# REQUIRED TASK A:
According to the court judgment excerpt, on what date did the Regional Court sentence the appellants?
====== TEXT EXCERPT
6.           The 5-year sentences for the latter two counts were to run after the completion of the first 15-year sentence.

 

7.           They were thus each sentenced to an effective prison term of 20 years by the Regional Court on 13 December 2021.

 

8.           They were all legally represented throughout the trial.

 

9.           Because of certain procedural quirks[5] the first appellant's appeal, leave to appeal having been granted by the Regional Court, only concerns the conviction and sentence in respect of counts 4 and 5; whereas the second to fourth appellants' appeal, leave to appeal having been granted by this Court on petition,[6] is against the convictions in respect of counts 4 and 5 and all the sentences.

 

10.               On petition this Court directed the Registrar to enrol the appeal hearings in respect of all the appellants at the same time.

 

BACKGROUND FACTS

 

11.               On 11 May 2018, in Pniel, Western Cape, two men entered a convenience shore.
============
# REQUIRED TASK B:
Rewrite the stretch of the records from the line containing "At what (x,y)" through the end of the records, replacing "insert comment" with "add comment" and leaving everything else unchanged.
====== DATA SUPPLIED
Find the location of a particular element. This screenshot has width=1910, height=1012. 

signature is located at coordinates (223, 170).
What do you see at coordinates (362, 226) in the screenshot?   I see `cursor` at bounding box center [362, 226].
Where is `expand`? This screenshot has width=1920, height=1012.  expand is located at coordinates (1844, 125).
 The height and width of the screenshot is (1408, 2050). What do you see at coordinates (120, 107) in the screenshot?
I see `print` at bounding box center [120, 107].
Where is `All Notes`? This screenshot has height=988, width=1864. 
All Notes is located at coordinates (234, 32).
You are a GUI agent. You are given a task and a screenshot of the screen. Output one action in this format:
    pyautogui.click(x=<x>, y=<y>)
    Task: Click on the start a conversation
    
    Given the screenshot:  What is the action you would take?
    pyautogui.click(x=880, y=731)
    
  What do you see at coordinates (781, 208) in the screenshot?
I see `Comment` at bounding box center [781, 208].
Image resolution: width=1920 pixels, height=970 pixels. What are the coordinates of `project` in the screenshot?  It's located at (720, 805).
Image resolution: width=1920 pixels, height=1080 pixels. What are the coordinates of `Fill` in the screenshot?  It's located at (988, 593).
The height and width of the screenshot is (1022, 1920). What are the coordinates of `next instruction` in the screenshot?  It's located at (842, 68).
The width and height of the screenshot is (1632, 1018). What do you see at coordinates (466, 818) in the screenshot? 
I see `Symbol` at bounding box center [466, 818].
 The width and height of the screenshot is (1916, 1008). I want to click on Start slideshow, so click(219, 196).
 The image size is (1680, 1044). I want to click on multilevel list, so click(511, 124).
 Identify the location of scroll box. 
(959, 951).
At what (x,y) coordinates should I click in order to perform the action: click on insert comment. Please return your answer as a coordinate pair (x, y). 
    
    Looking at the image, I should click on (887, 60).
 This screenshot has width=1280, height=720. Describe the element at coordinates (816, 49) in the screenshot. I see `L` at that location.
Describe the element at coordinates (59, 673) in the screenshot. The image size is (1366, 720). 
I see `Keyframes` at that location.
============
# COMPLETE ANSWER A:
13 December 2021

# COMPLETE ANSWER B:
At what (x,y) coordinates should I click in order to perform the action: click on add comment. Please return your answer as a coordinate pair (x, y). 
    
    Looking at the image, I should click on (887, 60).
 This screenshot has width=1280, height=720. Describe the element at coordinates (816, 49) in the screenshot. I see `L` at that location.
Describe the element at coordinates (59, 673) in the screenshot. The image size is (1366, 720). 
I see `Keyframes` at that location.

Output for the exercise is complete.